High-deductible health plans: in the news and on the minds of researchers. Before us, two studies, one from UnitedHealth Group, the other from the Commonwealth Fund and the Baruch College School of Public Affairs at City University of New York.The latter, published in the July-August issue of Health Affairs, wants everyone to curb his enthusiasm about high-deductible plans paired with health savings accounts because they do not really reduce out-of-pocket costs for the consumers with the greatest health expenditures and therefore won't cut spending overall.
"Health care spending is highly concentrated [in] a small group of people who have very high medical costs," says the study's coauthor, Dahlia Remler, PhD. "This study shows that a high-deductible HSA would have no effect on this spending, leaving a negligible impact on health care costs."
Meanwhile, UnitedHealth's study says that because high-deductible health plans encourage use of preventive services, they do drive down costs — at least for employers. The studies are similar only insofar as they deal with the same subject. The conclusions are not mutually exclusive.

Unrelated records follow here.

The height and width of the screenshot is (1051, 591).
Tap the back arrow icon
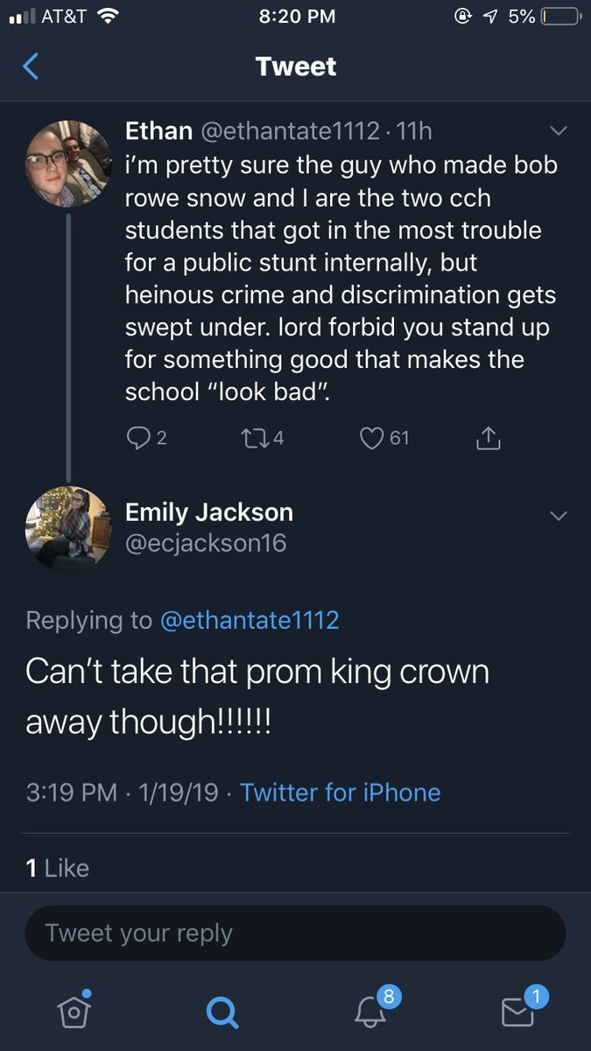coord(31,67)
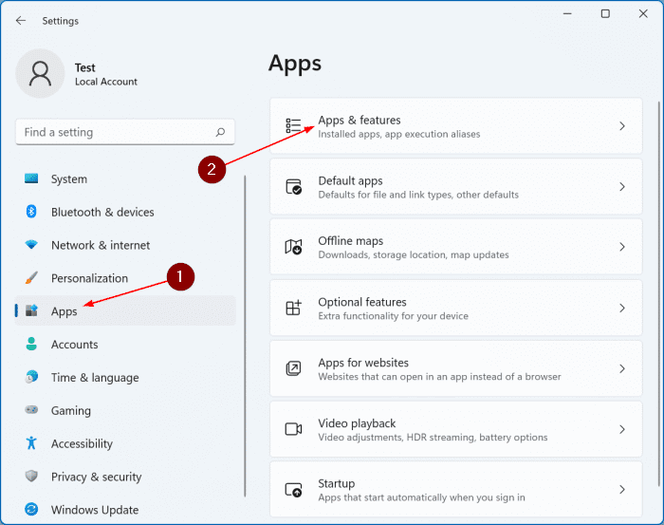This screenshot has width=664, height=525.
Task: Click the System monitor icon in sidebar
Action: tap(31, 179)
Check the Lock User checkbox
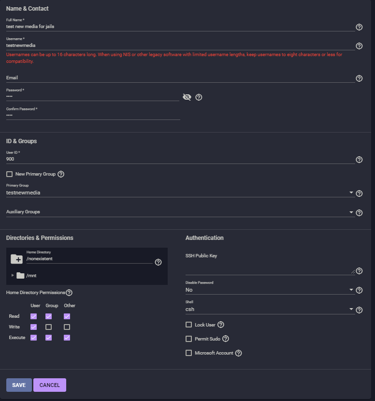Image resolution: width=375 pixels, height=401 pixels. point(189,325)
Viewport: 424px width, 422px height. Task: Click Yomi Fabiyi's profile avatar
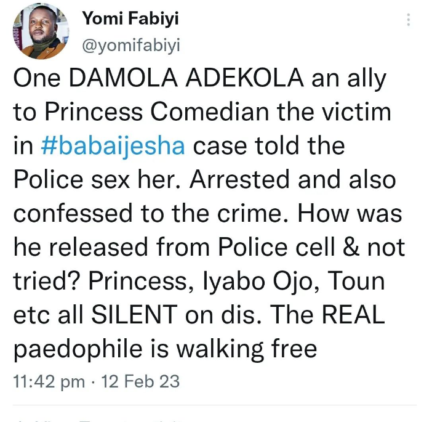[x=38, y=31]
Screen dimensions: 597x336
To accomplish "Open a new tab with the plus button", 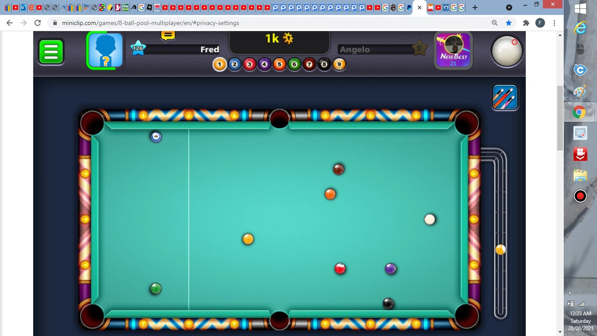I will 475,7.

The Health Affairs study, according to Remler, makes the case that "the consumers with the big medical expenditures, who make up the bulk of the total expenditures, will not in fact have more 'skin in the game'. Only those in the middle will have more 'skin in the game.' Moreover, consumers already have some skin in the game, since managed care plans already have substantial cost-sharing."
The Commonwealth/Baruch study states: "Thus, we find that current HSA/high-deductible plans fall short of the accompanying rhetoric."
The UnitedHealth Group study places an emphasis on prevention, and so holds out hope that the high-deductible plans will shrink the cost pie, and not just change the size of the slices.
UnitedHealth's study tracks 55,000 employees from 2003 to 2005. Those workers in high-deductible plans are more likely to visit primary care physicians regularly for no-cost check-ups than those who are in traditonal plans. Costs to employers for employees who are enrolled in high-deductible plans deceased by 3 percent to 5 percent between 2003 and 2005, according to UnitedHealth. Costs for employers whose workers stayed in traditional plans rose by 8 percent to 10 percent during the same period.